ASSIGNMENT:
Do not copy the pictures. Write out the lines from the start of the entries through the line containing "You are a computer-use".

Excerpts from a dataset
Start of Block
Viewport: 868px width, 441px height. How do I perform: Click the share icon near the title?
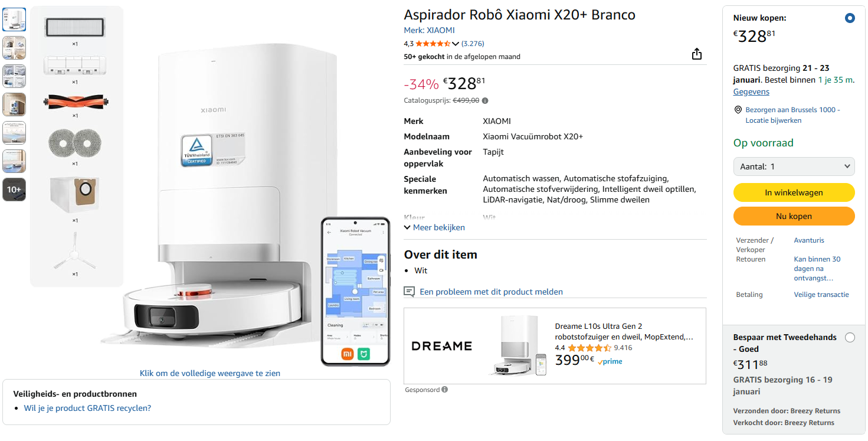click(x=696, y=54)
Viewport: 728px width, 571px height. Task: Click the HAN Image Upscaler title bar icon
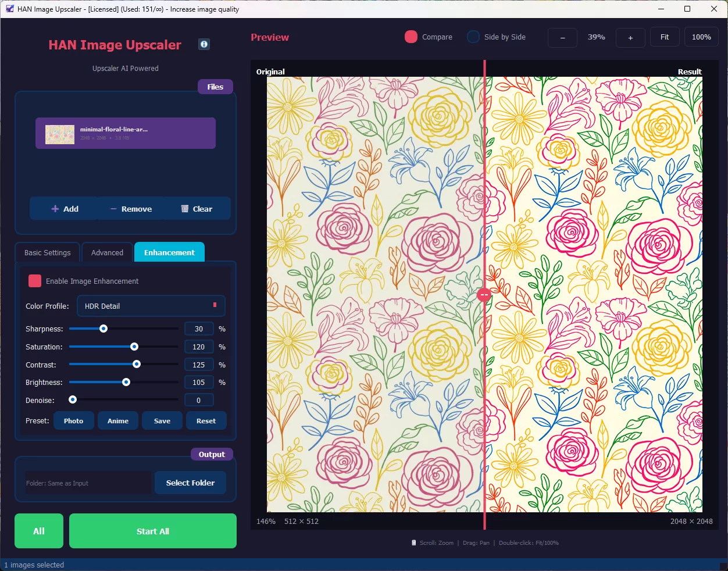point(9,9)
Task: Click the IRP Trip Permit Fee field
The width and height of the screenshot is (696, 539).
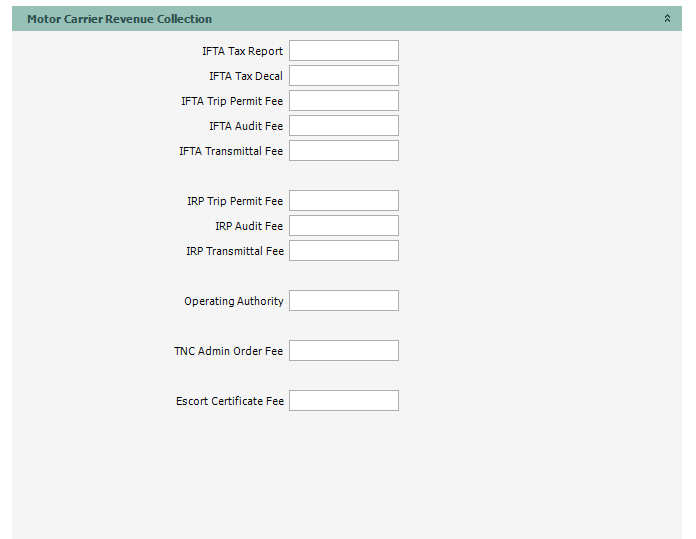Action: coord(343,201)
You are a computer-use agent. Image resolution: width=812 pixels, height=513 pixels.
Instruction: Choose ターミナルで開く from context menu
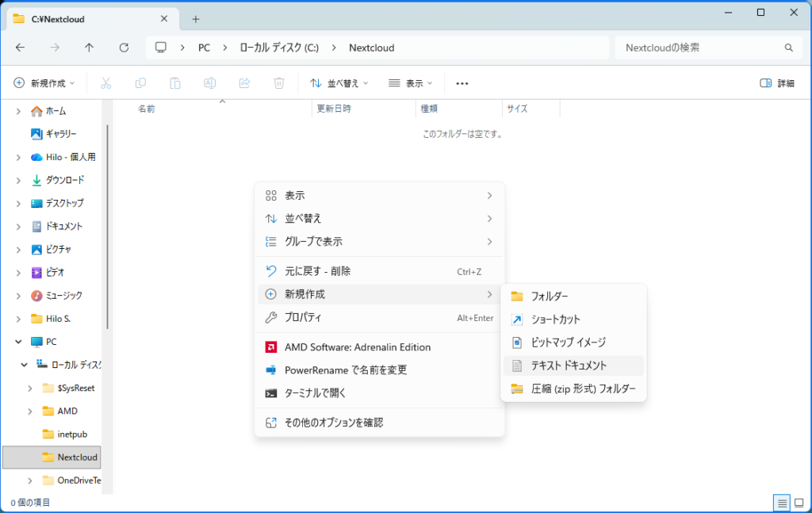pyautogui.click(x=316, y=393)
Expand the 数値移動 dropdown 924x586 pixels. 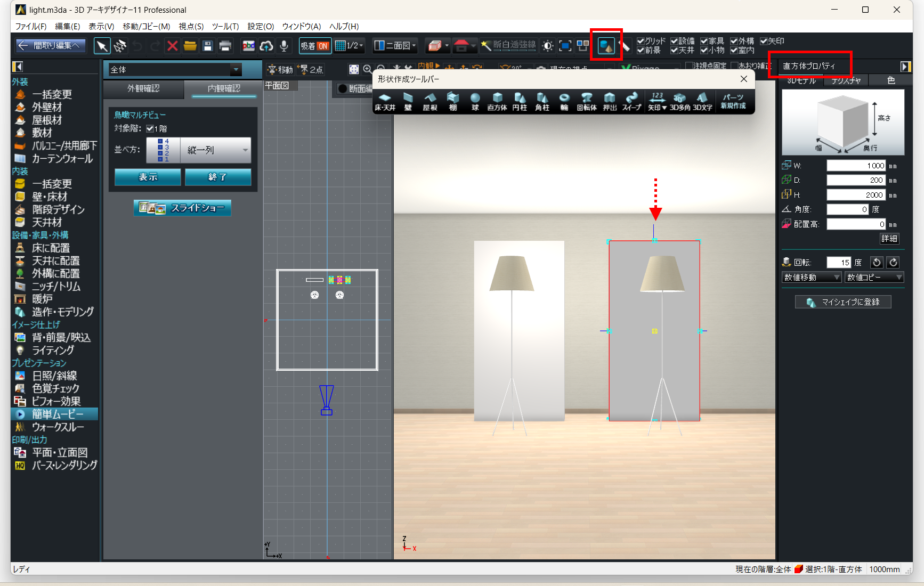(x=812, y=277)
End of Block
WRITTEN RESPONSE:
Viewport: 868px width, 441px height. How do I perform: Click the share icon near the title?
click(x=696, y=54)
Viewport: 728px width, 571px height. Task: Click the HAN Image Upscaler title bar icon
point(9,9)
Task: Click the IRP Trip Permit Fee field
The width and height of the screenshot is (696, 539).
Action: coord(343,201)
You are a computer-use agent. Image resolution: width=812 pixels, height=513 pixels.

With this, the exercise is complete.